◆ Assigned task
From the data below, return each line in which the string "agent" is found.

◆ Dataset content
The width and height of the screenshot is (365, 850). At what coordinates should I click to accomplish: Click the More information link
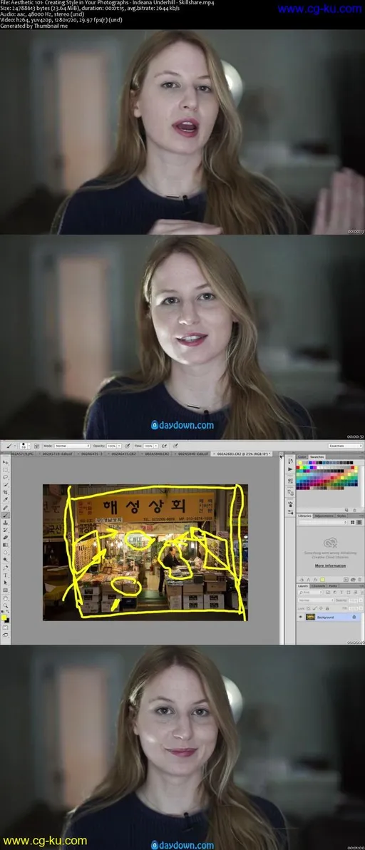(330, 565)
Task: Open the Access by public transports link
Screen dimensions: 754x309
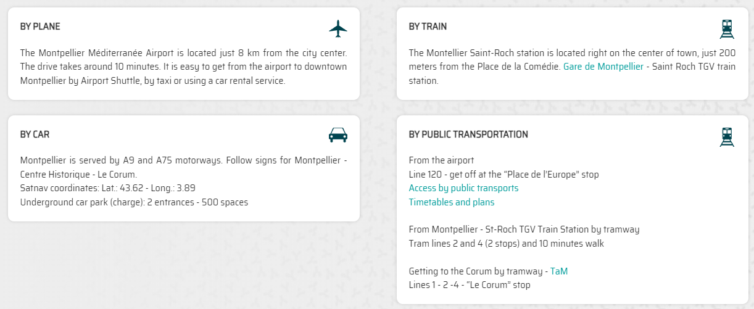Action: click(x=463, y=188)
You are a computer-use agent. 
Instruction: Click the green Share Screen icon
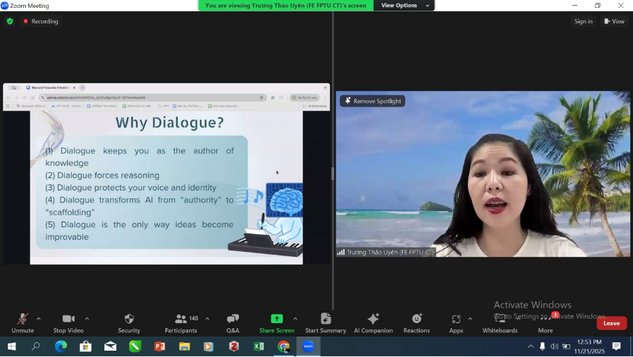click(276, 319)
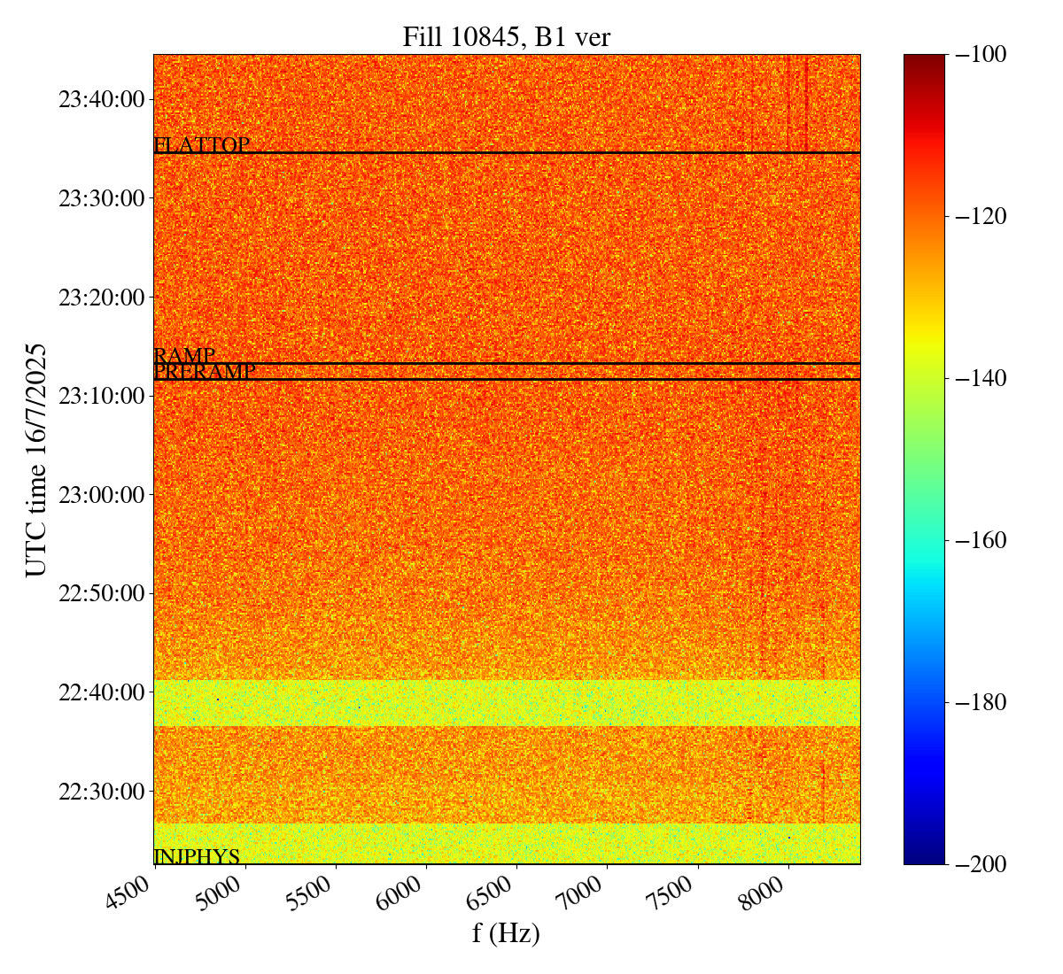Image resolution: width=1063 pixels, height=974 pixels.
Task: Click the FLATTOP annotation label
Action: coord(202,145)
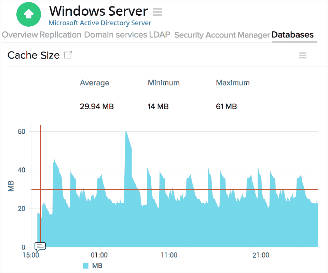Open Cache Size chart in a new window
This screenshot has height=273, width=328.
[x=68, y=55]
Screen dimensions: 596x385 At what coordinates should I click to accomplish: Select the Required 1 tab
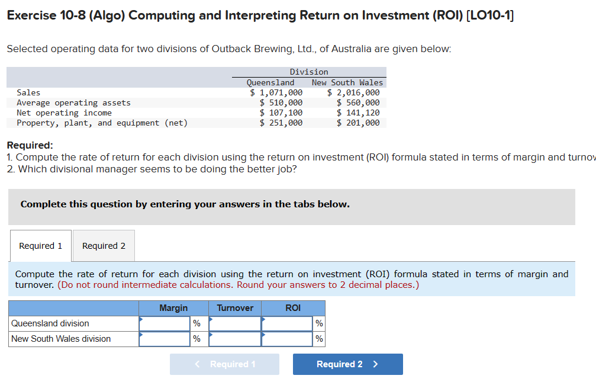tap(40, 245)
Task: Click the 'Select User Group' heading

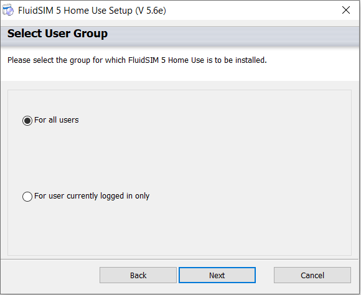Action: 57,34
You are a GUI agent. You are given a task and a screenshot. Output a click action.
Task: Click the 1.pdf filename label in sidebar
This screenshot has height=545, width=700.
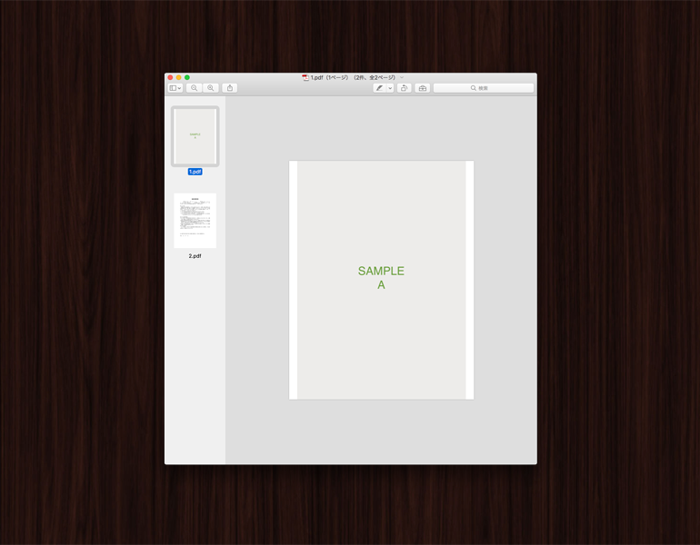pos(195,172)
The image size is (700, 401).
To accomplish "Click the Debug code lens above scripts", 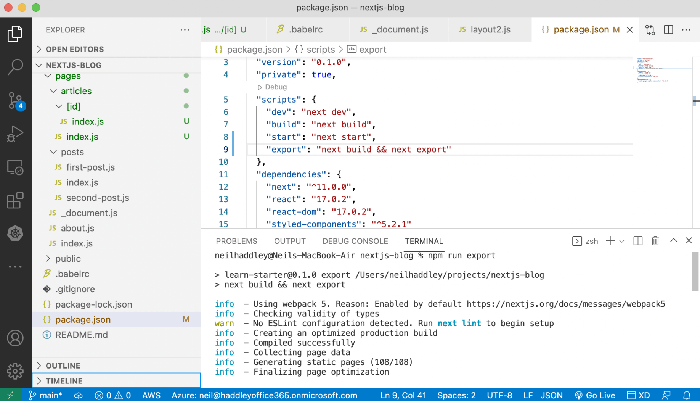I will [272, 87].
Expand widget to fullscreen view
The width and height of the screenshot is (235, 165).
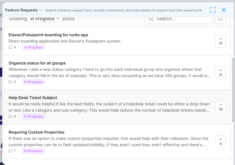[x=212, y=10]
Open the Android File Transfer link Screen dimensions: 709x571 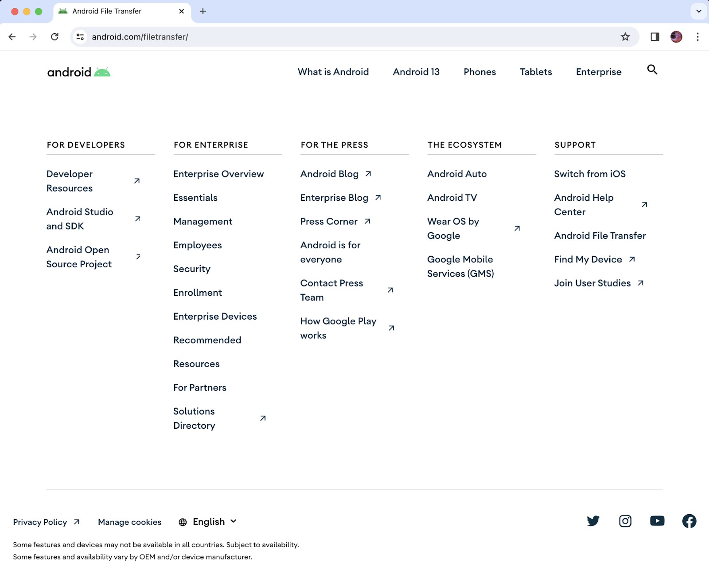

◆ Answer box
You are a computer-use agent. 
You are a GUI agent. You are given a task and a screenshot. Output a click action.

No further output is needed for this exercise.